Le 20, Margaretha se rendit, à la demande de M. LAFFAY, à Breisach. Nos inquiétudes s’effacèrent en partie devant notre curiosité, car nous pensions que quelque chose d’extraordinaire se préparait ou s’était déjà accompli. Car le 18, on avait entendu de puissantes canonnades près de Huningue et les rumeurs étaient contradictoires : certains disaient que les français avaient passé le Rhin, d’autres prétendaient qu’une avant-garde, un avant-poste avait été battue, d’autres que les allemands avaient pris possession, complètement ou partiellement, du pont flottant des français. Le soir, à six heures moins le quart, on entendit un roulement de tambours, ma frayeur était grande, doch war es mehr Verstickung. Je ne savais pas ce que cela signifiait, si des soldats étaient en route, si c’était le bruit d’une tempête ou si c’était moi que l’on recherchait. Mais ce n’était que Sébastien STOFFEL qui annonçait à travers les rues du village qu’aucun jeune homme célibataire ne devait quitter le village. Marianne faillit se sentir mal. Margaretha ne revint qu’à 7 heures, elle n’avait pas rencontré l’officier. M JACOB lui avait écrit au sujet de la maison et du jardin. Les allemands avaient écrasé nidergemacht une garde de 8 hommes. Les patriotes sollen kleinmütig sein.
Le 21 à 7 heures, Margaretha m’annonça que le village tout entier était au courant de ma présence ici et que je devais quitter Logelheim. Un tailleur de Niderhergheim l’avait lui-même appris du vieux GROSSHENNY. Malheureux voyage à Rouffach… comme je me serais senti mieux aujourd’hui si je ne l’avais jamais entrepris ou si j’étais parti un instant plus tôt ou plus tard…. A chaque jour qui passait, ma présence ici serait plus connue et ne serait plus un secret pour aucun patriote. Malheureux pressentiment qui me torturait. Mais vers midi ma douleur se calma quelque peu, je pris mon repas dans ma chambre et je dormis dans l’autre maison. Je remis également des vêtements masculins. Bien souvent je voyageais dans mes propres vêtements et je n’avais pas été reconnu et la première fois que je mis des vêtements féminins je fus reconnu et
Le 22, je dormis dans l’autre maison, je me sentais un peu plus en sécurité. Mais on continuait de parler de moi, de plus en plus et partout.
Le 23, à nouveau triste, je dormis encore dans un autre endroit. Man rechnete auf auch horchen et on se préparait à prouver qu’il n’en était rien. Mais il ne vint personne.

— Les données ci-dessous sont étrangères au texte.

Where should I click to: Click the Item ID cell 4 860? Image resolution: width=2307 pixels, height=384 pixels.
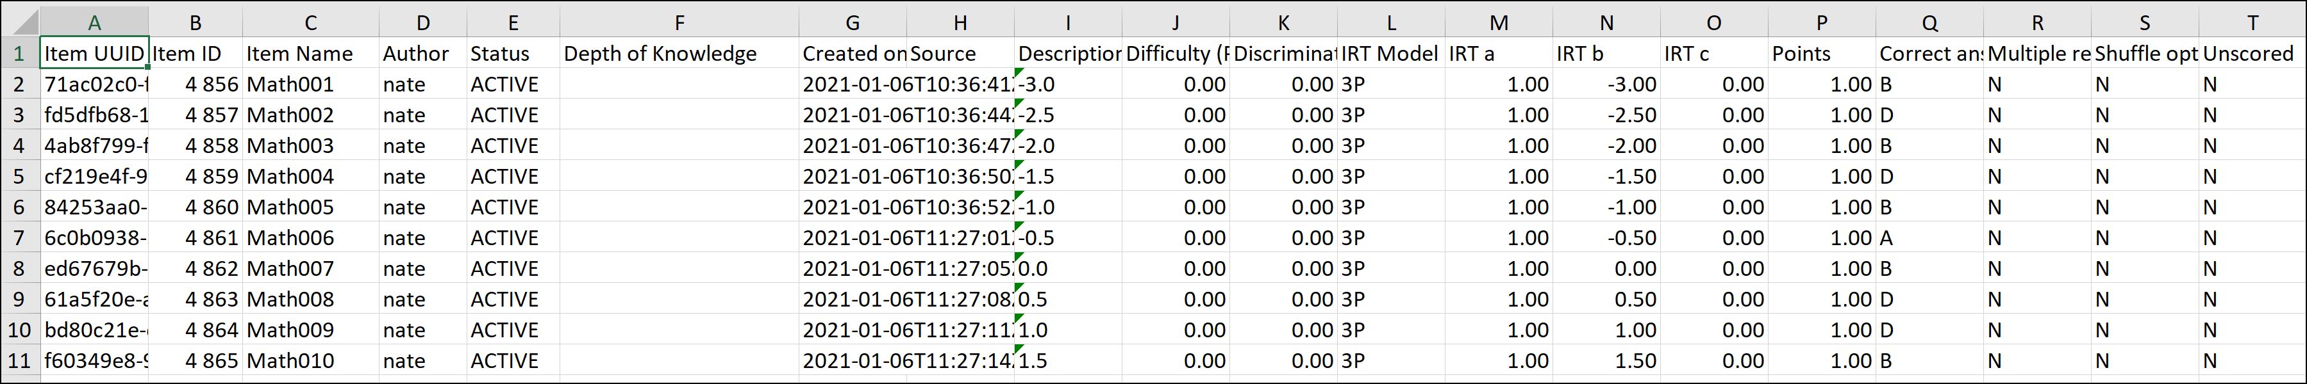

Le 24, fut comme la veille. Aujourd’hui deux partis (?) voulurent m’enrôler de force me promettant tout le bien. Je passai l’après-midi au grenier à foin, mais je passai la nuit là où je l’avais passée la veille. On médisait de moi et des jeunes filles. On disait partout que j’entendais les paysans à confesse, on affirmait qu’on m’avait vu. La soirée fut très perturbée, Marianne ne cessait de pleurer. On disait que la maison allait être assaillie le soir même. Effectivement, à dix heures on frappa fort au volet de la chambre. On ne dîna pas. Toute la nuit il y eut du bruit dans le village.
Le 25, Margaretha se rendit à Breisach, bevor aber sagte jemand mir ab, sie wollten selbst haben ich hätte Beicht gehört, vielleicht nur ein Vorwand. Ce soir, je devais quitter ces lieux et nous avions très peur de la façon dont cela allait se passer.